** EXERCISE DESCRIPTION **
From the line with "Given: Click teal" through the line with "Task: Click the Refresh data icon", inclusive, return each line of the data below exactly and leave the rest out.

*** Opening of INFORMATION SHOWN ***

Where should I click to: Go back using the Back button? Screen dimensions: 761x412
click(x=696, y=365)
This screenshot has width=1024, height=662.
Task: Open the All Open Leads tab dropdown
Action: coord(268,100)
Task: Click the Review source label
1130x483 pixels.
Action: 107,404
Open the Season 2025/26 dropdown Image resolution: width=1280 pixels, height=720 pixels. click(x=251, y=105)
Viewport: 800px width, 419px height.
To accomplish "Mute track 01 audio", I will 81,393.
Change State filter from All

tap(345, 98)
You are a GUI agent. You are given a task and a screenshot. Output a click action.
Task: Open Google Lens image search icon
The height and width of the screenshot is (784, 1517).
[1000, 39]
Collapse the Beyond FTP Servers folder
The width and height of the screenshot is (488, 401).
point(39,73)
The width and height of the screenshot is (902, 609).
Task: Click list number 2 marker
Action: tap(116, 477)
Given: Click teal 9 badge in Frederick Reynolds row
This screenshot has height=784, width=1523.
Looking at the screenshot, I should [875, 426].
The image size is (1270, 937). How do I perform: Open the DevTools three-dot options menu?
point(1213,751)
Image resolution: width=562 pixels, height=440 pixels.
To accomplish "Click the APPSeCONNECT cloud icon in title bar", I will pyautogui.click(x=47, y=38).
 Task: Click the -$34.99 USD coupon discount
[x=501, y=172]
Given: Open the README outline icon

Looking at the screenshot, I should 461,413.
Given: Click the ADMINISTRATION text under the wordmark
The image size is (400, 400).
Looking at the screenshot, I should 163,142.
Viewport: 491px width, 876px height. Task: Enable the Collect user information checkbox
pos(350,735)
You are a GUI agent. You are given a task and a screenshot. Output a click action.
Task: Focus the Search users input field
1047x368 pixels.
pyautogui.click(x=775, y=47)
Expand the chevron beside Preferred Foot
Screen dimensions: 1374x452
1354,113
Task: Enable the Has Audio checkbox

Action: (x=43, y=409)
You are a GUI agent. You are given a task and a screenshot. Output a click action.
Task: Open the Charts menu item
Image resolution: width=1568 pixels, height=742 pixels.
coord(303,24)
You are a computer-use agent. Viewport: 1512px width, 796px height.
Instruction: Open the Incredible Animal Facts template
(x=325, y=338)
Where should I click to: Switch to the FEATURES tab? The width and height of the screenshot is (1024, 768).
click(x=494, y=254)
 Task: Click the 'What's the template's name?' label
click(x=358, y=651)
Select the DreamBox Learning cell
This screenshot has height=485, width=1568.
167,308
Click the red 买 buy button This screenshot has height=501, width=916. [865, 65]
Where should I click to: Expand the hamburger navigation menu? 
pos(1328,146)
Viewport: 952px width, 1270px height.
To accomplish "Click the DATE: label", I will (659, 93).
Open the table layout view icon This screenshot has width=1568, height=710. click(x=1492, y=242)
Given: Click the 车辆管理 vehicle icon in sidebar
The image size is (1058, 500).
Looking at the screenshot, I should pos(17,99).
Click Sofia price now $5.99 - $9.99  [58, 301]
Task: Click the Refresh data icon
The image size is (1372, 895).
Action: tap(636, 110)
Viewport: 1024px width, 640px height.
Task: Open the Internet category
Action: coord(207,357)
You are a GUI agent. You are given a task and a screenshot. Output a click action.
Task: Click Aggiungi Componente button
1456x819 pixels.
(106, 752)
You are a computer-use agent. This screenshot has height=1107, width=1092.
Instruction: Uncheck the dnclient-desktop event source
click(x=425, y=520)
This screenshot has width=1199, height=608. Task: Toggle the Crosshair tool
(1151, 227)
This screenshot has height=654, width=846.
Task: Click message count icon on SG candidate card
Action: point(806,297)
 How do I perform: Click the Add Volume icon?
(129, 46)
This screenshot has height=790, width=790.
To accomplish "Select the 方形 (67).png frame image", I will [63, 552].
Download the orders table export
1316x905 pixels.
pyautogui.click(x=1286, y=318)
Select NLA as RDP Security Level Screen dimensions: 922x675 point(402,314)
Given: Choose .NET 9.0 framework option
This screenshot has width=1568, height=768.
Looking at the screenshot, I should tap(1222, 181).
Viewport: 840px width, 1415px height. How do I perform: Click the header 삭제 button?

*** Close of INFORMATION SHOWN ***

** WORKED SOLUTION **
Given: Click teal 9 badge in Frederick Reynolds row
This screenshot has height=784, width=1523.
Looking at the screenshot, I should [875, 426].
The image size is (1270, 937). How do I perform: Open the DevTools three-dot options menu?
point(1213,751)
Image resolution: width=562 pixels, height=440 pixels.
To accomplish "Click the APPSeCONNECT cloud icon in title bar", I will pyautogui.click(x=47, y=38).
 Task: Click the -$34.99 USD coupon discount
[x=501, y=172]
Given: Open the README outline icon

Looking at the screenshot, I should 461,413.
Given: Click the ADMINISTRATION text under the wordmark
The image size is (400, 400).
Looking at the screenshot, I should 163,142.
Viewport: 491px width, 876px height. Task: Enable the Collect user information checkbox
pos(350,735)
You are a GUI agent. You are given a task and a screenshot. Output a click action.
Task: Focus the Search users input field
1047x368 pixels.
pyautogui.click(x=775, y=47)
Expand the chevron beside Preferred Foot
Screen dimensions: 1374x452
1354,113
Task: Enable the Has Audio checkbox

Action: (x=43, y=409)
You are a GUI agent. You are given a task and a screenshot. Output a click action.
Task: Open the Charts menu item
Image resolution: width=1568 pixels, height=742 pixels.
coord(303,24)
You are a computer-use agent. Viewport: 1512px width, 796px height.
Instruction: Open the Incredible Animal Facts template
(x=325, y=338)
Where should I click to: Switch to the FEATURES tab? The width and height of the screenshot is (1024, 768).
click(x=494, y=254)
 Task: Click the 'What's the template's name?' label
click(x=358, y=651)
Select the DreamBox Learning cell
This screenshot has height=485, width=1568.
167,308
Click the red 买 buy button This screenshot has height=501, width=916. [865, 65]
Where should I click to: Expand the hamburger navigation menu? 
pos(1328,146)
Viewport: 952px width, 1270px height.
To accomplish "Click the DATE: label", I will (659, 93).
Open the table layout view icon This screenshot has width=1568, height=710. click(x=1492, y=242)
Given: Click the 车辆管理 vehicle icon in sidebar
The image size is (1058, 500).
Looking at the screenshot, I should pos(17,99).
Click Sofia price now $5.99 - $9.99  [58, 301]
Task: Click the Refresh data icon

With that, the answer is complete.